Néanmoins la prévention secondaire présente également des limites:
- D’abord, la gestion du stress, faite de manière sérieuse, touche à des dimensions intimes de l’individu (affect, émotions, attitudes existentielles, relations à soi-même et aux autres, choix de vie, …) et risque d’impliquer une mise en cause de nos modes de fonctionnement habituels. Ce travail sur soi-même ne peut se faire que sur une base volontaire. Or, tous les individus ne sont pas désireux de travailler sur des dimensions aussi profondes. Et parfois, dans les organisations de travail, on remarque que ce sont précisément les personnes dont les collègues pensent qu’elles en auraient le plus besoin (les plus stressées ou les plus stressantes pour les autres) qui sont le moins enclines à s’y aventurer.

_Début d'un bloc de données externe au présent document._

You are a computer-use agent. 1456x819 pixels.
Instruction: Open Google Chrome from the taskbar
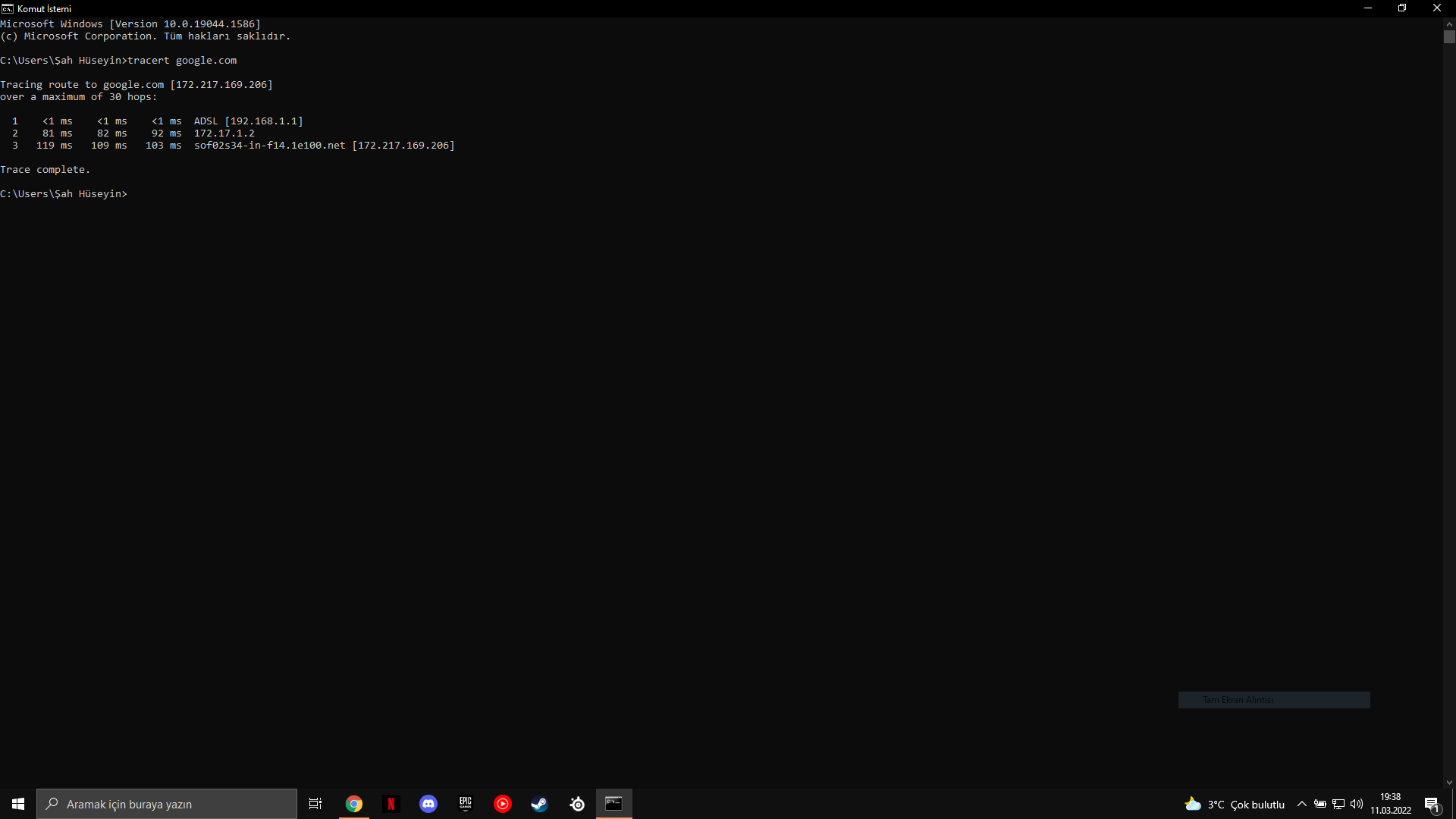[354, 804]
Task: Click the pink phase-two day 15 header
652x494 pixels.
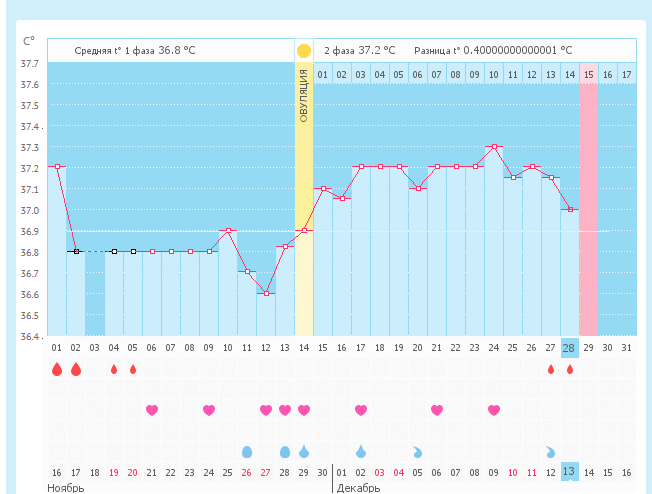Action: pos(589,74)
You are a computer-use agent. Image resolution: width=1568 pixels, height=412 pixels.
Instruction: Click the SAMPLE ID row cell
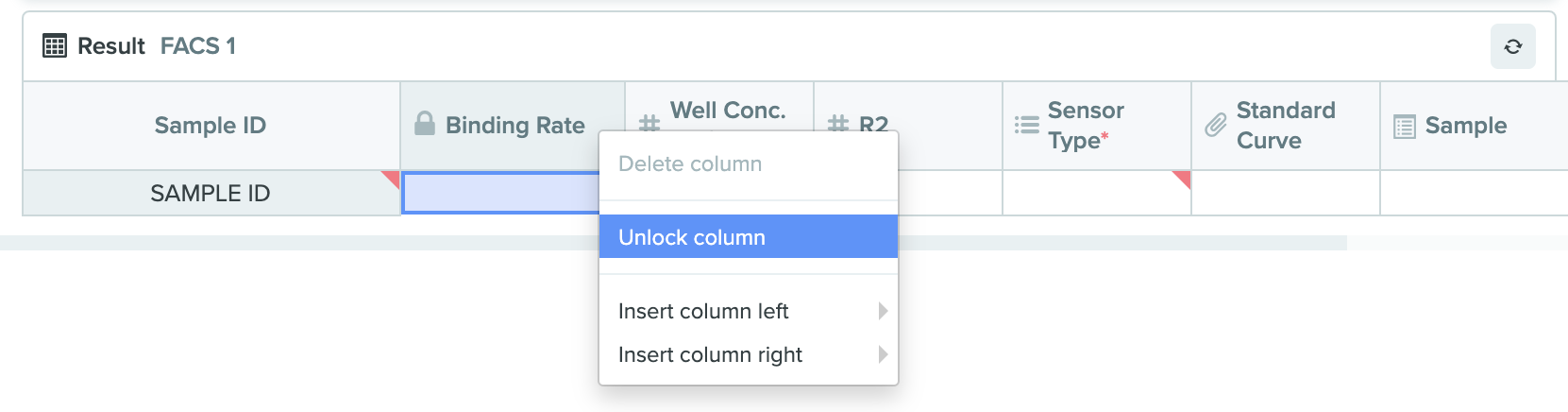[211, 193]
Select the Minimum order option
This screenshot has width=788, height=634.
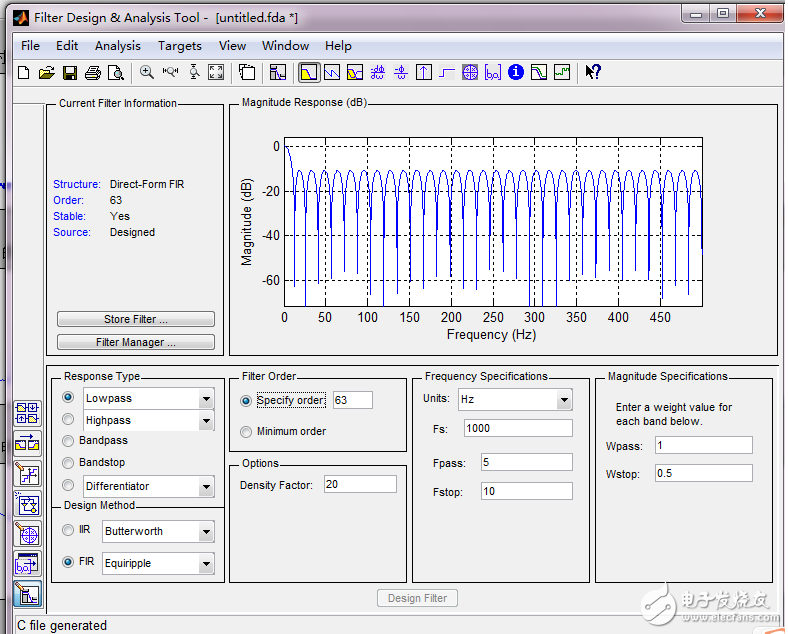[x=247, y=432]
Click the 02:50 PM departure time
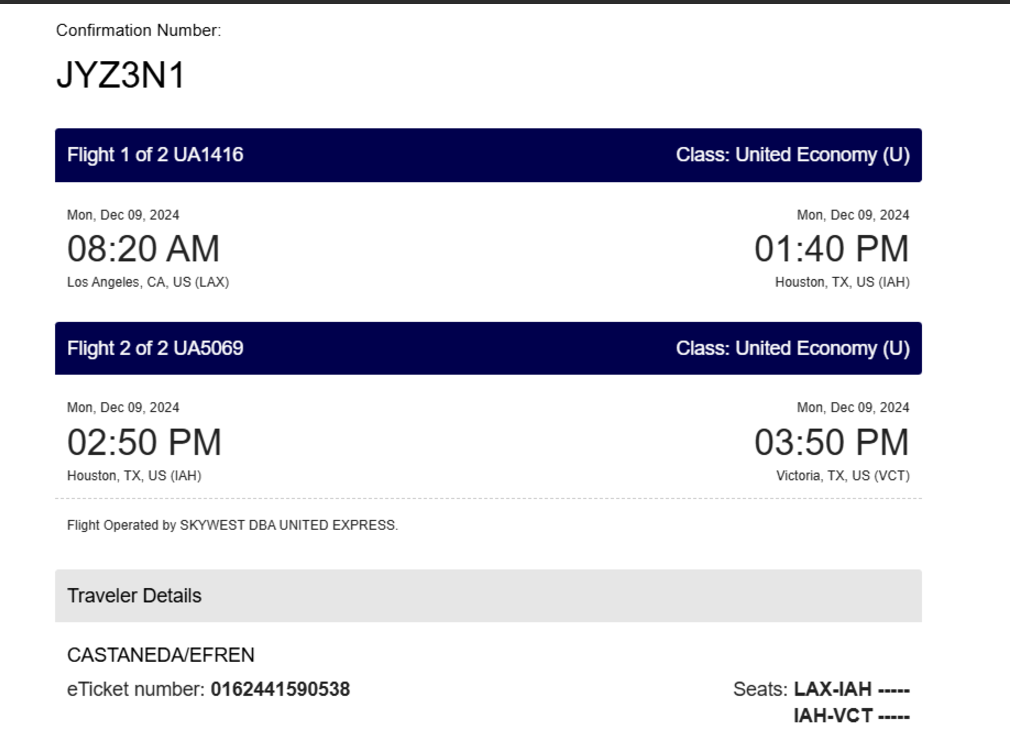Image resolution: width=1010 pixels, height=735 pixels. coord(144,443)
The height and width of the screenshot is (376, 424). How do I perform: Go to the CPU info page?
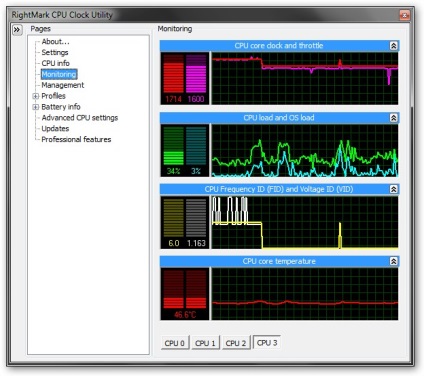pyautogui.click(x=56, y=63)
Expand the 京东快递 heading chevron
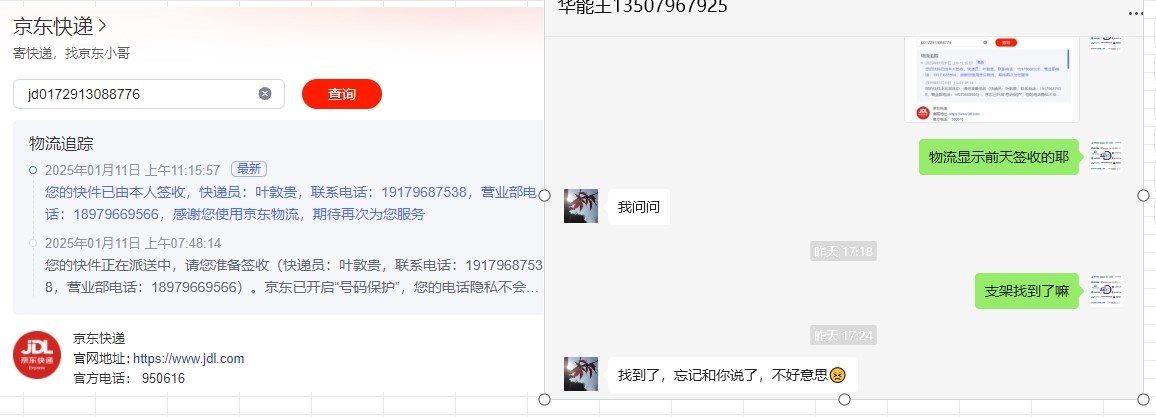This screenshot has height=417, width=1156. point(102,26)
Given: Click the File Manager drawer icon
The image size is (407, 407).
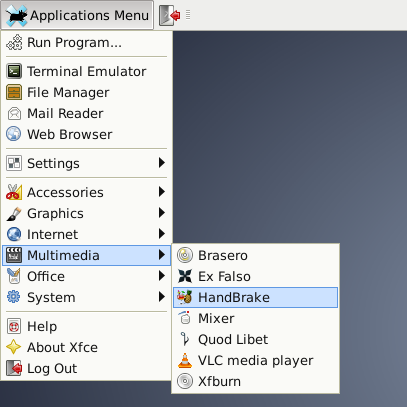Looking at the screenshot, I should (14, 92).
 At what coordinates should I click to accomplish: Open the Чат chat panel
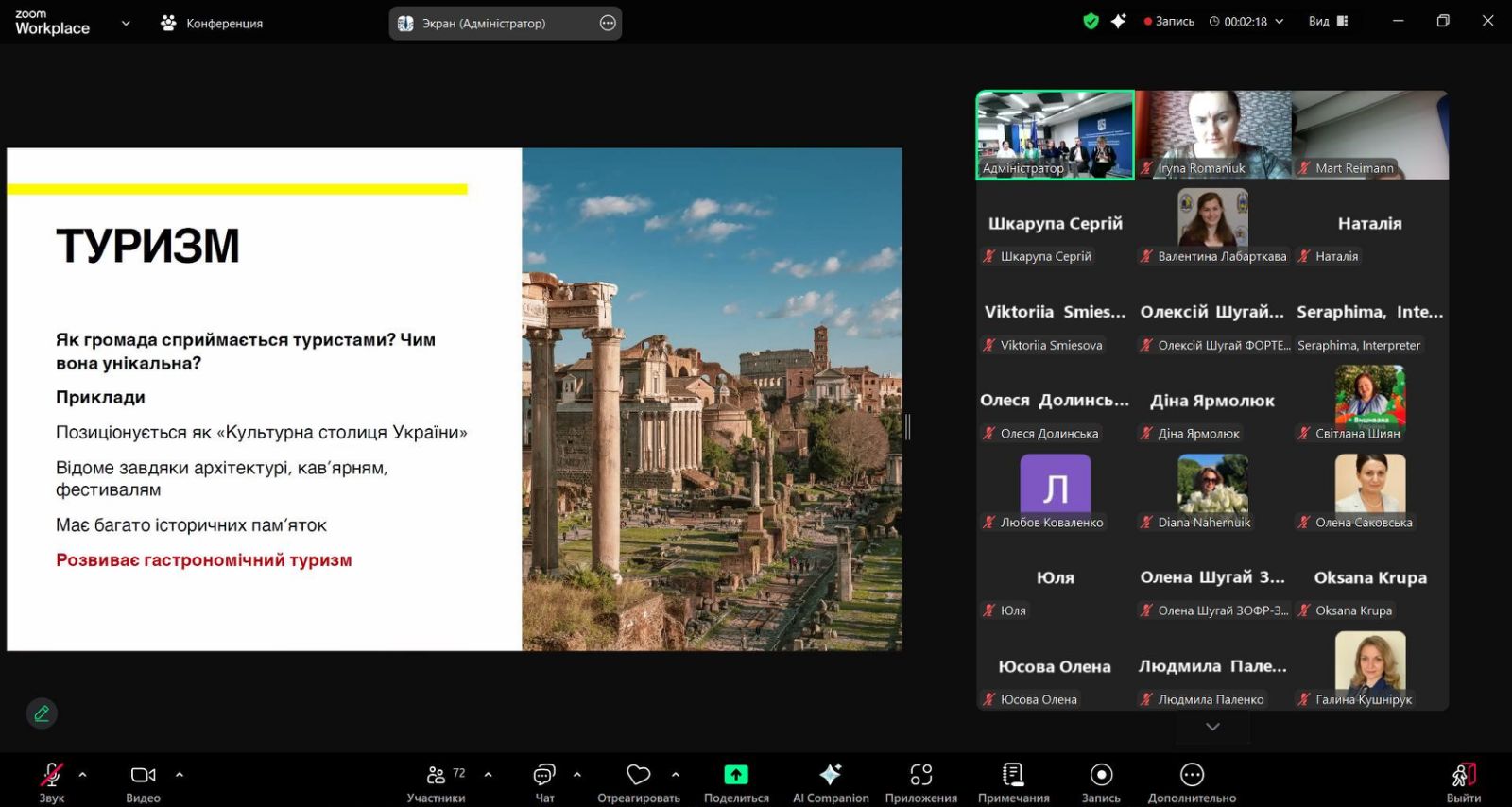click(544, 776)
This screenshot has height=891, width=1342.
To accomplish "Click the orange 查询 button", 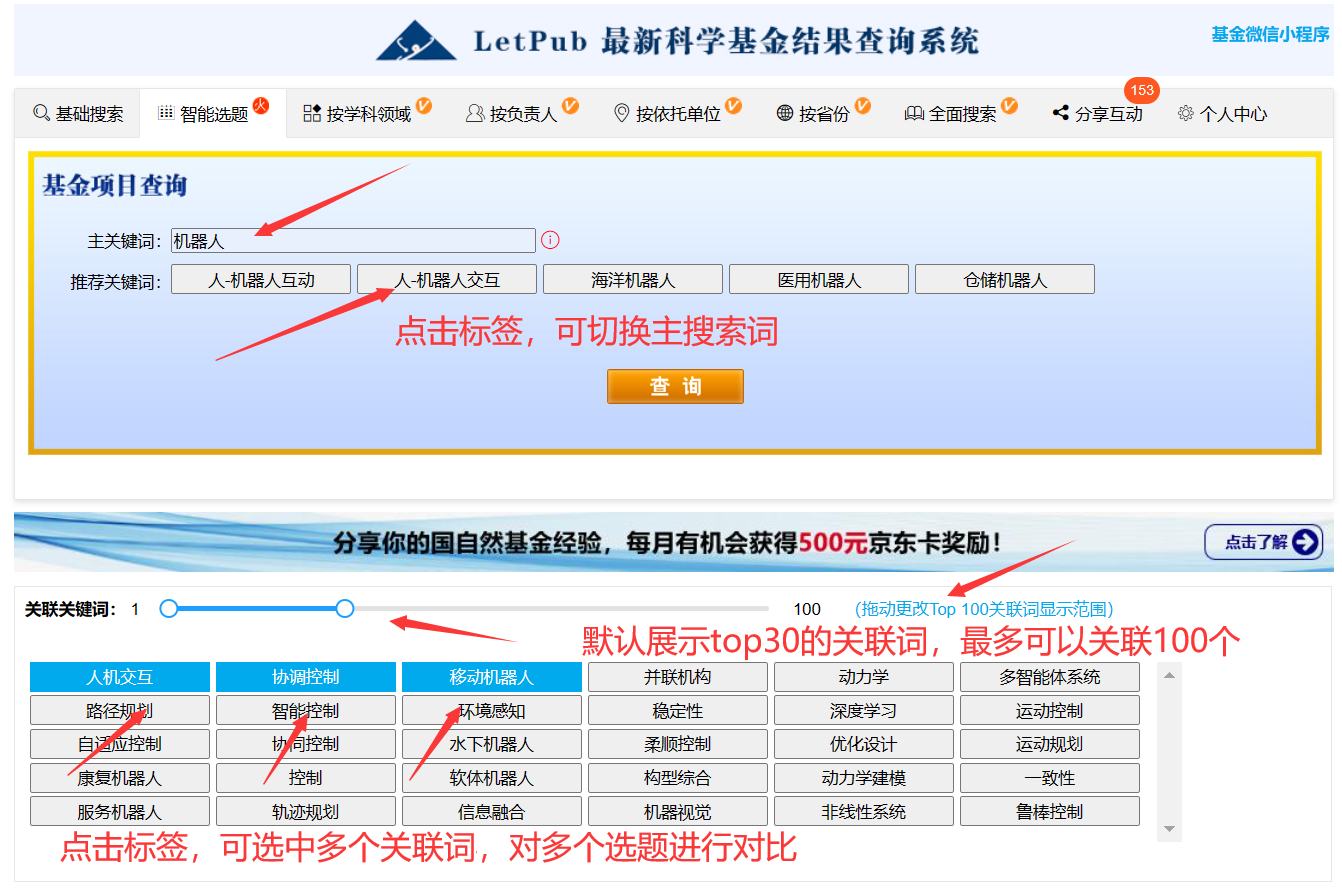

- Ensuite, les approches portant principalement sur le développement personnel ou l’apprentissage de la gestion du stress individuel risquent d’être un moyen pour l’entreprise de se décharger de toute responsabilité en reportant la problématique sur les qualités intrinsèques des individus et, donc, sur les salariés. La gestion du stress devient alors une affaire exclusivement individuelle, où l’entreprise intervient au mieux au titre de sponsor.
- La prévention primaire consiste à éviter l’apparition des situations à risque, en travaillant en amont à la réduction des facteurs de risque. Il s’agit de prévention au sens propre du terme puisque l’on intervient à la source avant même que la situation ne soit dégradée, pour prévenir cette dégradation. En matière de risques psychosociaux, la prévention primaire touche à l’organisation du travail, aux styles managériaux, aux modes de fonctionnement de l’entreprise et aux conditions de travail.
- On peut considérer que la prévention primaire est la plus efficiente en termes d’allocation optimale des ressources: mieux vaut arrêter de casser des jambes que de réparer sans cesse des jambes cassées ou d’apprendre aux individus à mieux gérer la douleur de la jambe cassée.
- Néanmoins, il ne faut pas se faire d’illusion. Le monde du travail ne sera jamais un monde parfait gouverné par les seuls bons sentiments . Si l’approche de prévention primaire permet de réduire nombre de facteurs de stress professionnels et permet une grande amélioration, parfois spectaculaire, de la qualité de vie au travail au sein des entreprises, elle ne va pas faire disparaître tous les problèmes par un coup de baguette magique. En particulier, elle a peu de prise sur les problématiques individuelles (personnelles) et relationnelles, les dernières pouvant être liées à des enjeux de pouvoir entre individus inhérents à toute organisation sociale. Et même les entreprises où il fait bon travailler ont tout intérêt à se prémunir à tous les niveaux, en intégrant la prévention secondaire et tertiaire dans un plan général de prévention organisé autour de la prévention primaire.